Task directions: Every entry below should be copied exactly, minus the pictures.

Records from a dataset
____________________

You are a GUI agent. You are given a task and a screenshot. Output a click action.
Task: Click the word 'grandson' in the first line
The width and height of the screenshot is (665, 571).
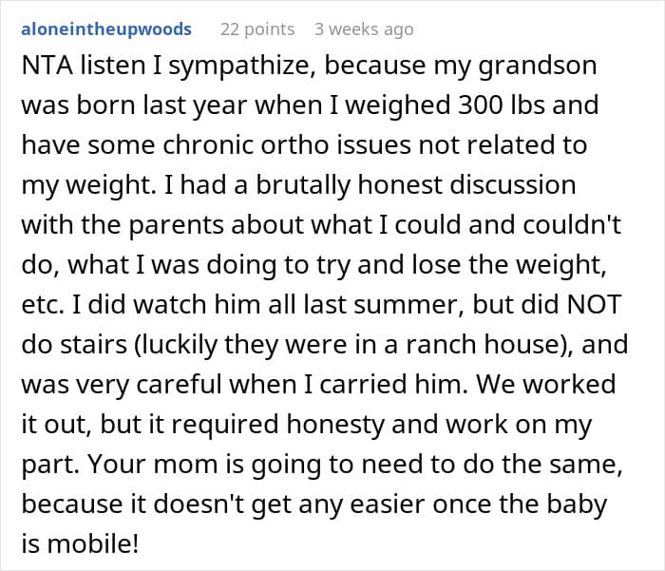pyautogui.click(x=538, y=67)
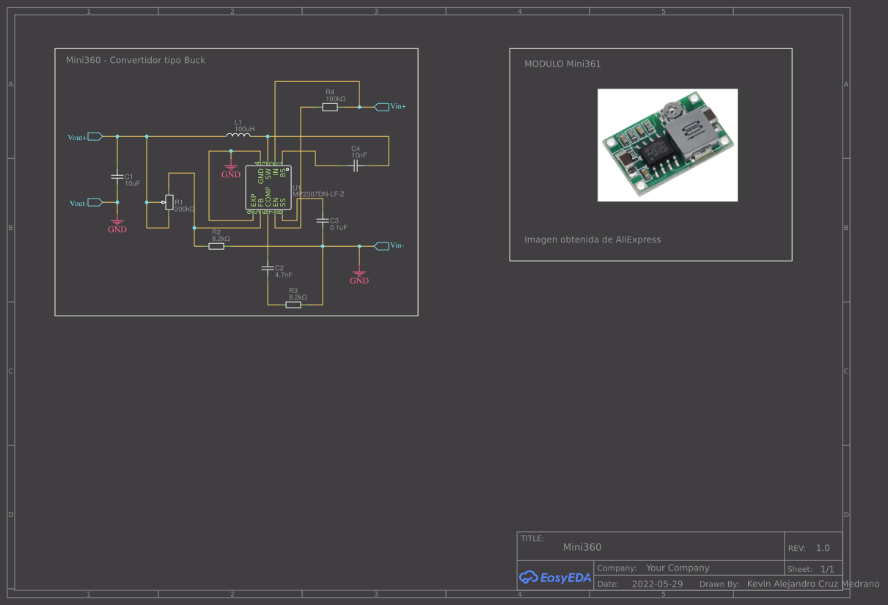Screen dimensions: 888x605
Task: Select the Mini360 module board photo
Action: click(667, 145)
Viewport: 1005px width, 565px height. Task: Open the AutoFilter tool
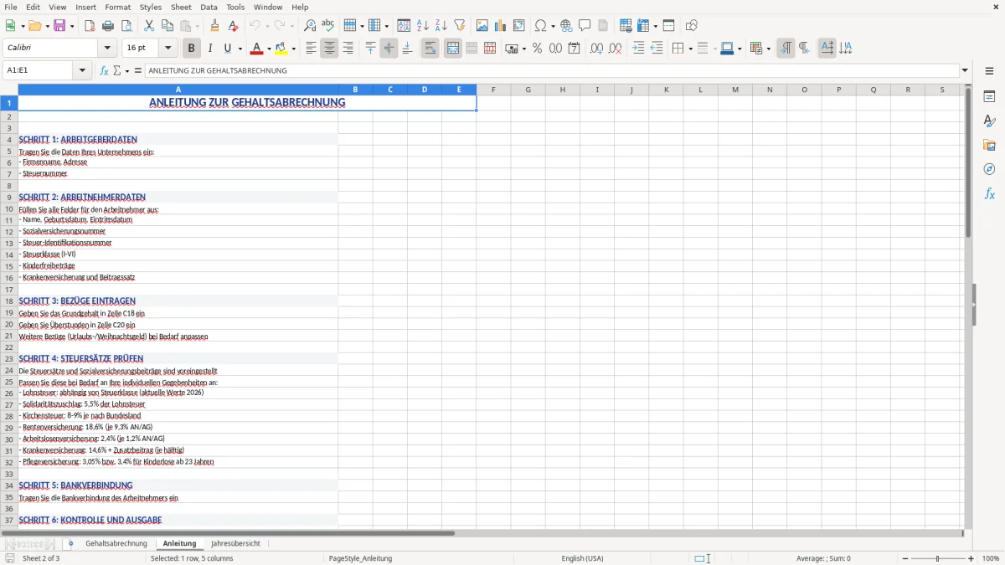click(458, 25)
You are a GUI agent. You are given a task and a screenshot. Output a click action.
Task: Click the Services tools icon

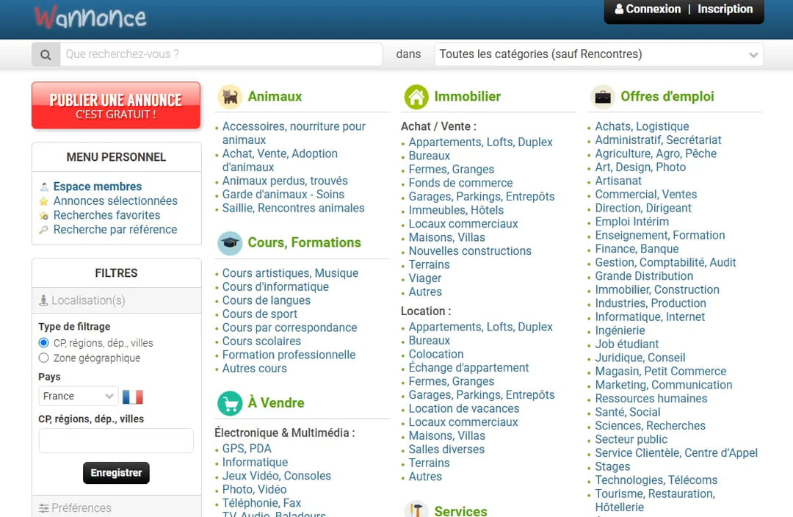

____________________

Exercise output:
You are a GUI agent. You are given a task and a screenshot. Output a click action.
Task: Click the word 'grandson' in the first line
The width and height of the screenshot is (665, 571).
pyautogui.click(x=538, y=67)
Screen dimensions: 888x605
Task: Select the Mini360 module board photo
Action: click(667, 145)
Viewport: 1005px width, 565px height. Task: Open the AutoFilter tool
click(458, 25)
You are a GUI agent. You are given a task and a screenshot. Output a click action.
Task: Click the Services tools icon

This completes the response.